Le signal-prix est l’autre mesure très en vogue pour enclencher la transition énergétique. L’idée est que grâce à un prix du carbone ou une fiscalité verte qui s’additionnerait au prix d’un bien pol­luant, le rendant ainsi plus cher, le consommateur serait incité à acheter des biens moins polluants. C’est-à-dire que les produits de consommation provenant d’une production polluante coûteraient plus cher que ceux issus d’une production moins polluante. Bien qu’efficace dans certaines condi­tions, les faits montrent que le signal-prix a des effets limités. Prenons le cas du pétrole, son prix a été multiplié par cinq entre 2002 et 2014, pas­sant de 20 à plus de 100 dollars. En théorie, une telle augmentation aurait dû entraîner un chan­gement radical dans la fabrication de véhicules et dans les formes de mobilité. Des changements ont été visibles dans le comportement des Fran­çais, certains ont privilégié les transports collectifs à l’utilisation de la voiture - lorsqu’il y avait une offre de transports en commun le permettant - ou ont choisi des plus petites motorisations lorsqu’ils changeaient de véhicule. Mais dans l’ensemble, les élasticités prix [6] et prix-croisé [7] n’ont que partielle­ment fonctionné car le pétrole dans son usage est un bien difficilement substituable. En clair, quel que soit le prix du carburant, un individu vivant loin de son lieu de travail et ne disposant pas d’une offre de transports doit utiliser sa voiture. Dans ces conditions, prôner une augmentation du prix en espérant diminuer la consommation ne peut qu’avoir un impact limité.

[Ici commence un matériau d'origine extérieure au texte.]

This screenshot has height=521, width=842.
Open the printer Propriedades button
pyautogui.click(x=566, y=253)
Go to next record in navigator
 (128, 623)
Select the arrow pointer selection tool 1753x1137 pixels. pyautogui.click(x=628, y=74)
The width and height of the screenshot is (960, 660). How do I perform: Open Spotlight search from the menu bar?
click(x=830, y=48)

Le signal-prix peut également entraîner des effets pervers même quand les conditions sont réu¬nies pour qu’il fonctionne. C’est ce que montre le cas du gaz et du charbon, deux biens substituables à des niveaux de développement quasi similaires. Le développement du gaz de schiste a entraîné une baisse des prix du gaz le rendant plus avan¬tageux que le charbon aux États-Unis. La baisse de la demande américaine de charbon a amené à une baisse des prix gui l’a rendu plus intéressant pour les Européens. Résultat : la consommation de charbon américaine s’est déplacée vers l’Europe. Du point de vue des États-Unis, le signal-prix a été efficace car la baisse des prix du gaz a entrainé un effet de substitution gaz-charbon. Mais à l’échelle mondiale, il n’y a pas eu de diffé¬rence, juste un déplacement de la consommation et des pollutions associées. De manière générale, en l’absence de développement ou de réglementations communes, ce que perd le marché d’un pays, un autre le récupère. [8]

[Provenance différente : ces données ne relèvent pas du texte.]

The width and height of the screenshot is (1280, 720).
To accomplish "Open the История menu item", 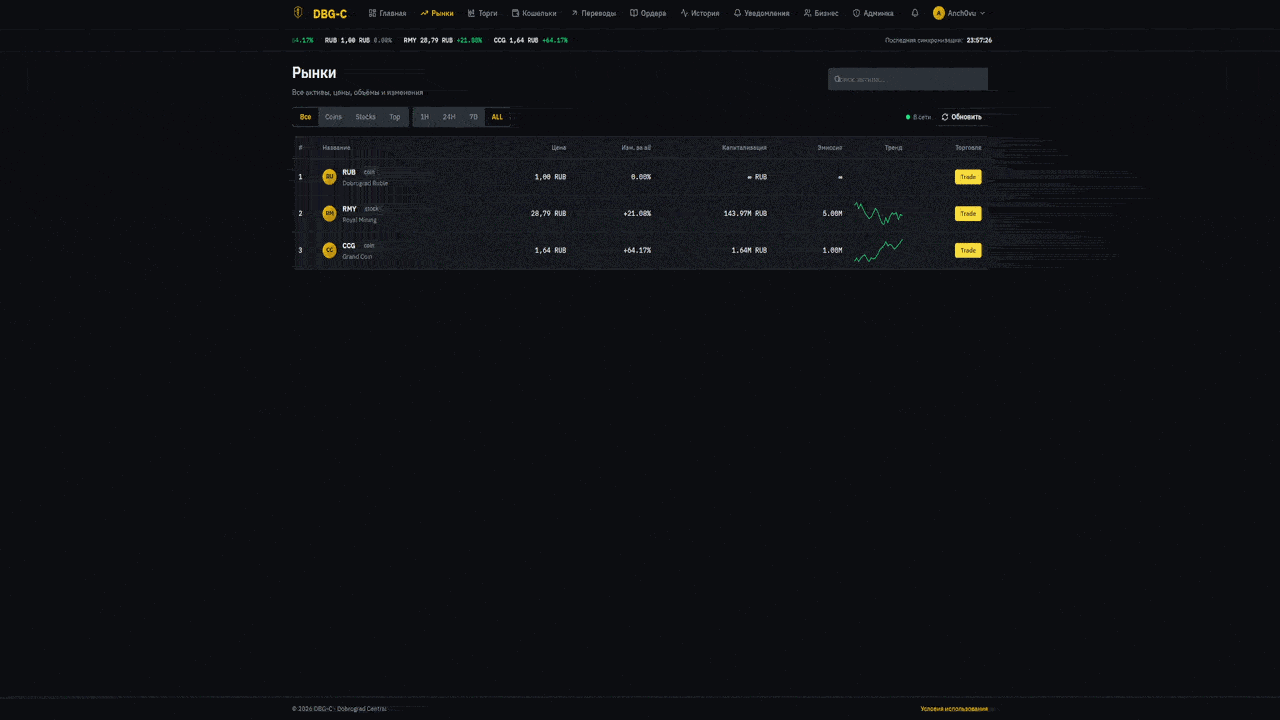I will click(x=700, y=13).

Enfin, la mesure la plus en vogue, dans toutes les bouches des dirigeants et des experts, est la construction d’un marché du carbone. La solution au réchauffement climatique serait donc de fixer un prix du carbone qui inciterait les entreprises à se diriger vers des modes de production moins polluants. Mais comme nous l’avons vu, le signal-prix n’est pas toujours efficace.

Surtout le marché du carbone européen nous rappelle combien un marché est avant tout une construction humaine dans laquelle œuvrent des rapports de force sous-jacents. Le projet consistait à définir par pays des plafonds d’émissions de carbone pour les entreprises et secteurs polluants. Ensuite, par le jeu du marché, il était possible pour les entreprises les plus polluantes d’acheter les quotas d’entreprises gui émettent moins que leur plafond autorisé. Et comme les quotas d’émissions ont été sur-alloués - grâce à un lobby efficace -, le prix du carbone a fortement chuté. Alors que le principe de ce marché était d’inciter les entreprises à réduire leurs émissions, il n’a été qu’un outil pour les encourager à ne pas changer.

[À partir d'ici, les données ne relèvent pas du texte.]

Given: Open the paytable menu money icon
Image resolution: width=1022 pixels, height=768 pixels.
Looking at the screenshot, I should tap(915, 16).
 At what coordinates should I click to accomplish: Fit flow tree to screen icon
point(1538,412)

En fait, ces solutions plaisent aux entreprises car elles ne leur imposent pas de réels change¬ments structurels. Les dirigeants, qui sont les pre¬miers à imposer des réformes structurelles quand il s’agit de faciliter les licenciements des salariés, sont moins prompts à entamer des changements sur l’offre pour adapter nos productions aux exigences environnementales. Au contraire, ils offrent des baisses de fiscalité aux entreprises et allègent les réglementations sur l’environnement pour stimuler leur production qui ne peut qu’être aussi polluante qu’avant (puisqu’elle n’intègre pas les normes environnementales). C’est ce qu’a fait notamment Emmanuel Macron dans la loi portant son nom, c’est aujourd’hui ce qu’il compte faire dans le secteur du bâtiment. Lors d’un déplacement à Toulouse en septembre 2017, le président de la République annonçait pour relancer la construction de logements en France « une réduction des exigences des normes environnementales et sociales », ajoutant : « On me dira que je ne respecte pas l’environnement, ou parfois le handi¬cap, parfois ceci ou cela. Mais il faut du pragmatisme [9] » Difficile de faire plus hypocrite.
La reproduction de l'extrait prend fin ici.